The RLM Governance Engine enforces four structural invariants on every recursive call chain. These are protocol-level controls that apply regardless of which RLM implementation the agent uses.

PRECINCT RLM governance controls
Control Default Limit Reason Code Purpose
Max Depth 6 levels RLM_HALT_MAX_DEPTH (429) Caps recursion nesting. Prevents unbounded depth even from prompt-injected agents.
Max Subcalls 64 calls RLM_HALT_MAX_SUBCALLS (429) Limits total sub-LM calls per lineage. Bounds breadth-first explosion.
Budget Units 128 units RLM_HALT_MAX_SUBCALL_BUDGET (429) Cost accounting with per-call attribution. Prevents cost explosions.
UASGS Mediation Required RLM_BYPASS_DENIED (403) Every subcall must route through the gateway. No bypass, no exceptions.

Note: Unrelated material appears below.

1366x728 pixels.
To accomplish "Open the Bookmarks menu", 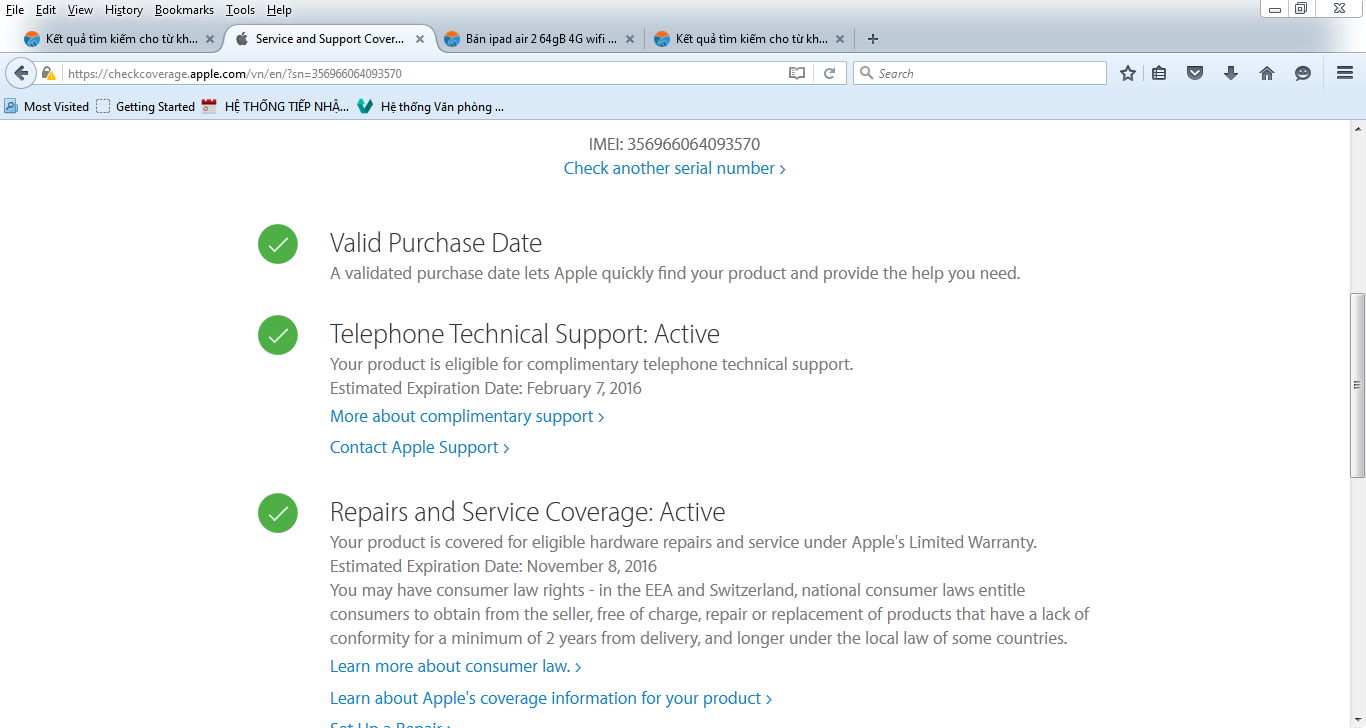I will click(184, 10).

Limits are configurable per request via the rlm_limits field in the policy attributes. Operators can set different budgets for different agent classes through OPA policy, allowing research agents more headroom while keeping production agents tightly bounded.

Lineage Tracking

Every RLM execution is tracked as a lineage: a tree of calls sharing a single lineage_id. The gateway maintains per-lineage state including:

  • Root run ID (the original invocation)
  • Current and parent run IDs (for tree reconstruction)
  • Cumulative subcall count and budget consumption
  • Last observed decision ID (for audit trail correlation)

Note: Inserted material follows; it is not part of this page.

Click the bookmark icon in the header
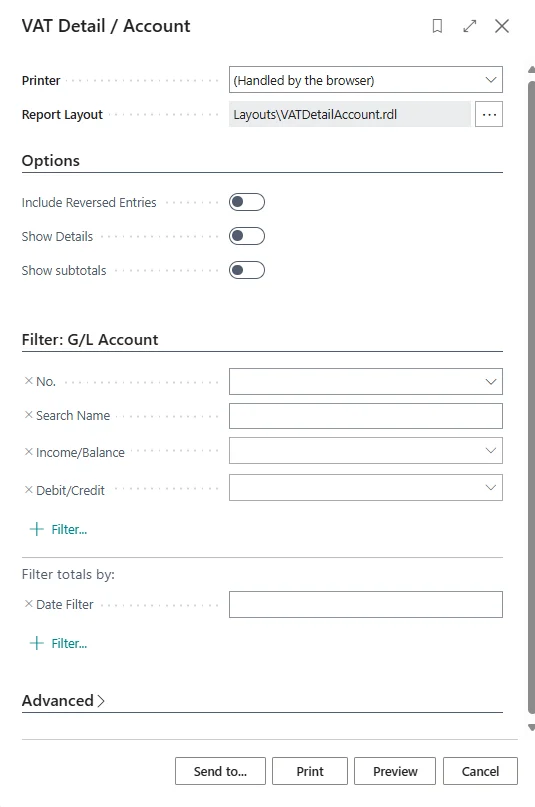The height and width of the screenshot is (807, 535). 437,26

This means operators can reconstruct the full call tree after the fact, understand exactly how budget was consumed, and trace any anomalous sub-call back to its root invocation.

Integration

DSPy (Recommended)

PRECINCT's Python SDK provides configure_dspy_gateway_lms() which sets up both a standard LM and an optional RLM model, both routed through the gateway:

from mcp_gateway_sdk.runtime import configure_dspy_gateway_lms

lm, rlm = configure_dspy_gateway_lms(
    gateway_url="https://gateway.precinct.local",
    llm_model="claude-sonnet-4-5-20250929",
    model_provider="anthropic",
    spike_ref="secret:anthropic-api-key",
    rlm_model="gpt-5-nano",           # Model for RLM sub-calls
    rlm_provider="openai",
    rlm_spike_ref="secret:openai-key", # Credentials via SPIKE
)

The DSPy dspy.RLM module uses a sandboxed REPL (Deno/Pyodide) for code execution. When the LLM calls llm_query() from within the REPL, that call goes through dspy.settings.lm, which points to the PRECINCT gateway. The governance chain is automatic.

Standalone rlms Package

If you use the standalone rlms package, point its backend to the gateway using an OpenAI-compatible base URL:

from rlm import RLM

rlm = RLM(
    backend="openai",
    backend_kwargs={
        "model_name": "claude-sonnet-4-5-20250929",
        "base_url": "https://gateway.precinct.local/v1",
    },
)

As long as the model calls route through the gateway, RLM governance applies automatically. The gateway detects RLM mode from the execution_mode field in the request envelope.

Custom Implementations

Any RLM implementation works with PRECINCT governance as long as it:

  1. Routes all model calls through the PRECINCT gateway
  2. Sets execution_mode: "rlm" in the request envelope
  3. Provides a lineage_id to correlate the call chain
  4. Includes rlm_depth and uasgs_mediated: true on subcalls

The governance is protocol-level. It works with any language, any REPL environment, and any model provider.